RWA Exchange focuses on incremental users and industrial users, so the market participants are necessarily different from native cryptocurrency exchanges. The participants expected to be brought in by tokenization of real-world assets mainly include: physical enterprises engaged in spot transactions, similar to bill of lading and warehouse receipt transactions; asset allocation transactions, mostly fund institutions conduct macro asset allocation, but why they go to RWA Exchange for allocation requires the design of incentive mechanisms; quantitative arbitrage speculative trading institutions, RWA Exchange may be more suitable for trading strategies and liquidity contracts; intermediary trading service institutions, this is more complicated, and it also depends on the market expansion of RWA Exchange, which can attract more Brokers, Dealers and Makers, etc.


The multi-level layout of the RWA exchange is also critical. The exchange is based on CEX+DEX, with AMM liquidity pools, and OTC bulk transactions necessary for industrial transactions. Because it involves RWA asset tokenization, there must also be L2 infrastructure, LaunchPad asset issuance/launch platform, DePIN as real-world asset infrastructure, NFT as equity certificate and bill of lading certificate, platform tokens as platform governance, transaction incentives or liquidity, DAO+Fund as auxiliary, and Liquidity or Farming liquidity mechanism.


In short, the key to the RWA exchange lies in several aspects: the issuance of real-world assets on the chain, the chain 3.0 based on DePIN IoT and the tokenization of real-world assets; on-chain native token governance, incentives or arbitrage, which is to attract incremental intrinsic value; better promotion of structuring and liquidity, making up for or improving the shortcomings of traditional finance or exchanges; and the realization of multi-level financing and trading markets.

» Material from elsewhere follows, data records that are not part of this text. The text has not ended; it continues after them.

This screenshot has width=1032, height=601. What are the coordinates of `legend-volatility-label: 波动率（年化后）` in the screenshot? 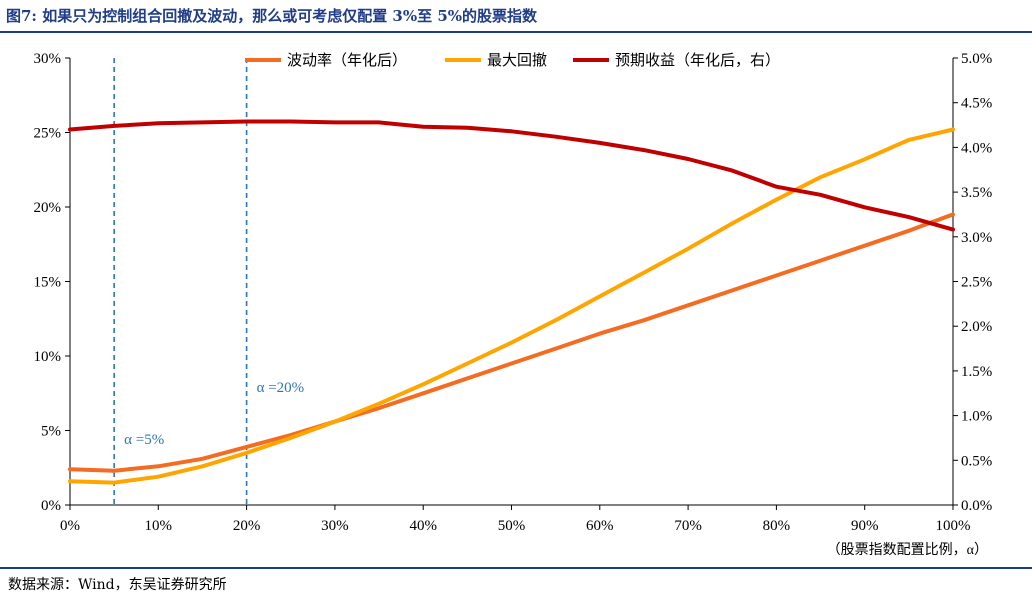 It's located at (347, 60).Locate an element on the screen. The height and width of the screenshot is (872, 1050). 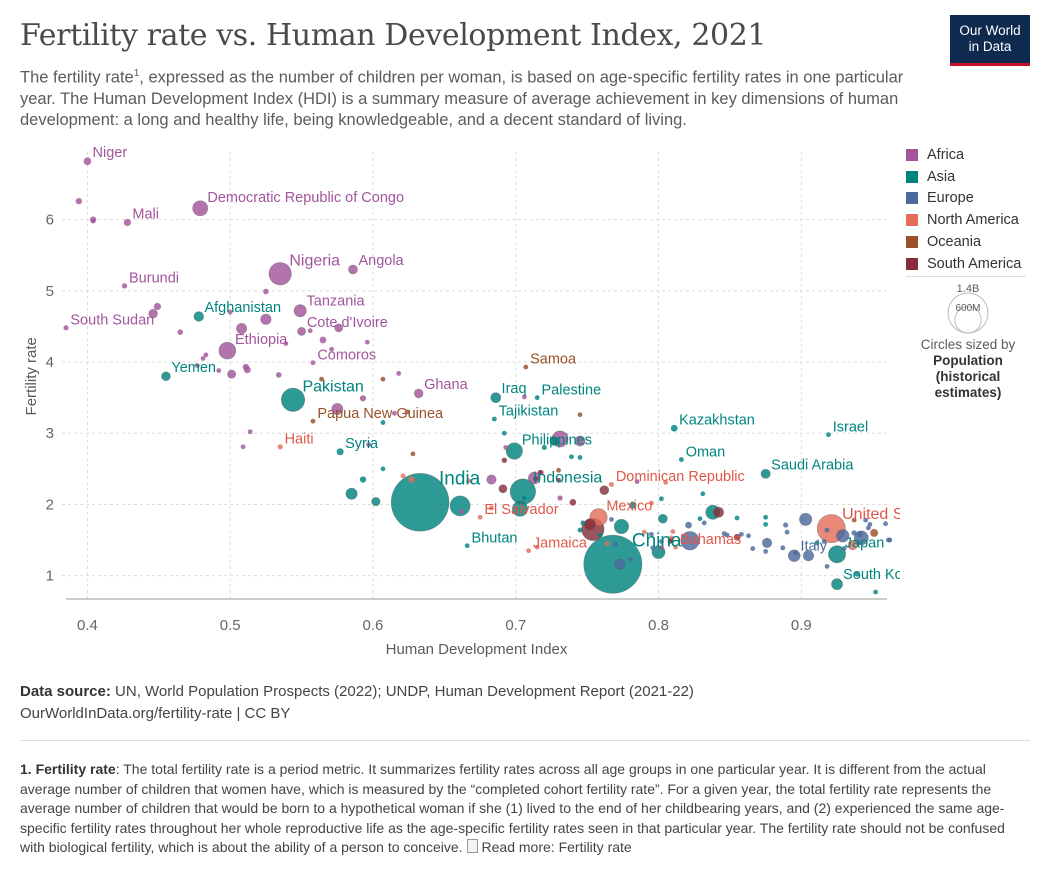
point-belize is located at coordinates (492, 508).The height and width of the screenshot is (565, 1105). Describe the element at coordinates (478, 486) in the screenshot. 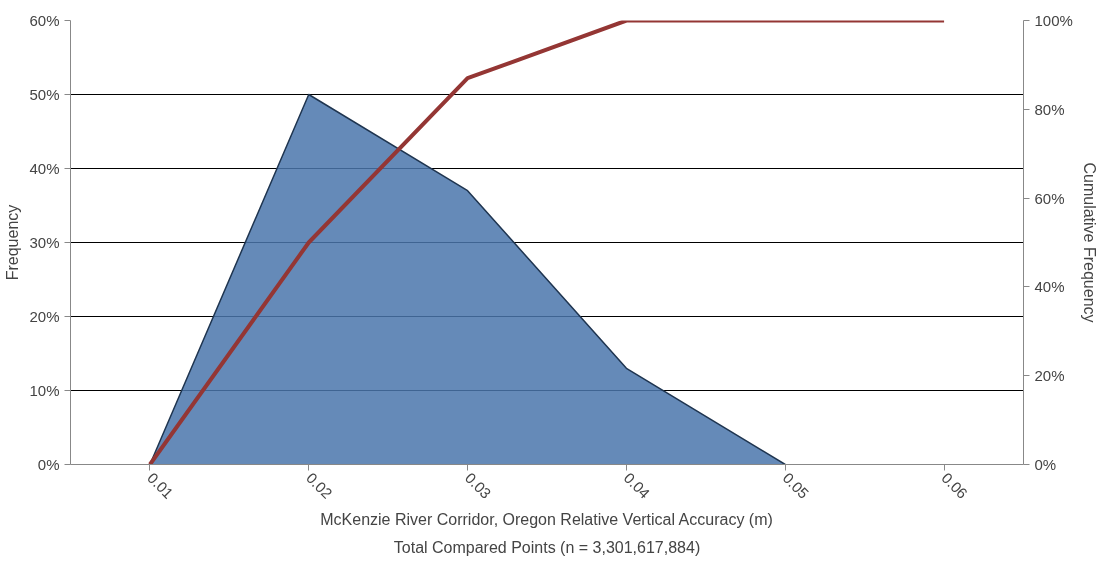

I see `x-tick-label: 0.03` at that location.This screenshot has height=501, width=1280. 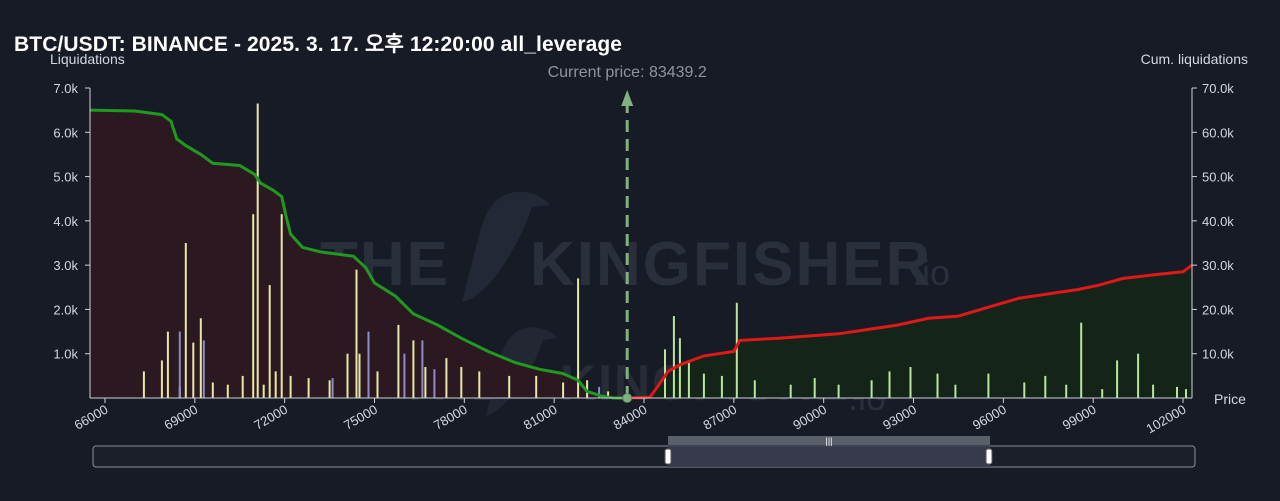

In terms of funding, we need to establish smooth and acceptable channels from overseas liquidity and financing markets to attract more institutional and corporate clients; design arbitrage space based on the characteristics of RWA assets, with sufficient asset value space and incremental intrinsic value; combine the combined advantages of blockchain and digital assets such as NFTs, tokens and contracts to further realize the value structuring of traditional stock markets, bonds, derivatives, etc., while combining the intrinsic value incentives of native tokens; ultimately, expand the financial narrative of the RWA trading platform and the financial market value of the platform tokens, and realize an RWA industry blueprint of "DePIN+industry transactions+digital IPO (RWA asset issuance)+digital banking+industry index and other digital derivatives+industry/platform currency".


Don’t doubt the scale of real-world assets. Let’s not talk about commodities such as CME, just Shandong’s agricultural product electronic trading platform. The electronic trading platform of garlic alone exceeds 20 billion yuan. This can also be regarded as the RWA model. Based on the RW transactions such as futures arbitrage, spot transactions and cold storage warehouse receipts during the garlic planting cycle, the electronic trading platform (website + APP) formed by leveraging and arbitrage operations can be easily migrated to the chain, and the chain is RWA transactions.


I accidentally talked too much, and I still want to talk about the economic design model of RWA Exchange. So, let’s think about it now: Does RWA Exchange have the opportunity to replace HKEX and become the connection point in the future multi-polarization?


This article comes from a contribution and does not represent the views of BlockBeats.